The advances from a related party totalling $233,040 at November 30, 2010, ($204,250 at February 28, 2010) is from one of the Company’s shareholders and bore interest at 7.25% and was due on demand. On July 5, 2010, the Company converted the advances into a note payable bearing interest at 10%, with an initial payment of $50,000 due on October 1, 2010 and then monthly payments of $17,500 per month until the maturity date of August 1, 2011, at which date any remaining unpaid principal and interest are due. The Company has been unable to make the agreed upon payment and is currently in default. The Company is renegotiating the repayment terms for the payments in default.
 
Note 9 – Short Term Debt

From May 6, 2010 through August 20, 2010, Kurrant Mobile entered into a series of convertible promissory notes in various principal amounts with various individuals. The aggregate amount represented in principal loaned to Kurrant Mobile from various non-related party creditors $341,000. In accordance with the terms and provisions of the convertible promissory notes, the convertible promissory notes are unsecured, bear interest at the rate of 10% per annum from the date of issuance of the respective convertible promissory note and are payable sixty days from the date of issuance of the respective convertible promissory note. Each convertible promissory note is convertible at the election of the creditor into shares of Kurrant Mobile’s common stock ranging from $0.10 to $0.16 per share. The conversion price was based on the then recent market prices and near non-liquidity of the Company’s common stock, the number of shares that would be issued and the effect that the sale of such shares would have on the market for the Company’s common stock, and the legal constraints on the sale of such shares. Assuming no adjustment to the conversion price, if the creditors convert the entire principal balance of the convertible promissory notes, they would receive 2,131,250 shares of common stock. The Company evaluated the terms of the convertible promissory notes and concluded that the convertible promissory notes did not result in a derivative, however, the Company concluded that there was a beneficial conversion feature since the convertible promissory notes were convertible into shares of common stock at a discount to the market value of the common stock. The discount related to the beneficial conversion feature was valued at $231,038 at inception based on the intrinsic value and was fully amortized at November 30, 2010 and recognized in interest expense in the accompanying statement of operations in the period of amortization.  The Company has been unable to make any payments on these notes.  At November 30, 2010, none of these notes have converted.  The Company is currently in the process of extending these notes.

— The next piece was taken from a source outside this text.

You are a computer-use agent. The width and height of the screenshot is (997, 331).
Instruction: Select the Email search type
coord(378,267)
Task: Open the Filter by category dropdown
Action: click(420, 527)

Note 10 – Stockholder’s Equity

 
On May 20, 2010, Kurrant Mobile, located in the State of Colorado, USA, entered into a Share Exchange Agreement with Pierre Turgeon, a shareholder of Transit. Kurrant Mobile acquired 100 shares, or fifty percent (50%) of the 200 total issued and outstanding Class A shares, par value $0.001 per share, of Transit in exchange for issuance of 90,000,000 shares of common stock of Kurrant Mobile representing approximately 98.5% of the total issued and outstanding shares of Kurrant Mobile. The Share Exchange Agreement provided for the merger of Transit with and into Kurrant Mobile, with Transit continuing as the surviving entity in the merger as a fifty percent (50%) owned subsidiary of Kurrant Mobile. For SEC reporting purposes, the Agreement between Kurrant Mobile and Transit was treated as a reverse merger since the power to control Transit exists with Pierre Turgeon by agreement with the other stockholder, with Transit being the "accounting acquirer" and, accordingly, Transit assuming Kurrant Mobile's reporting obligations with the SEC.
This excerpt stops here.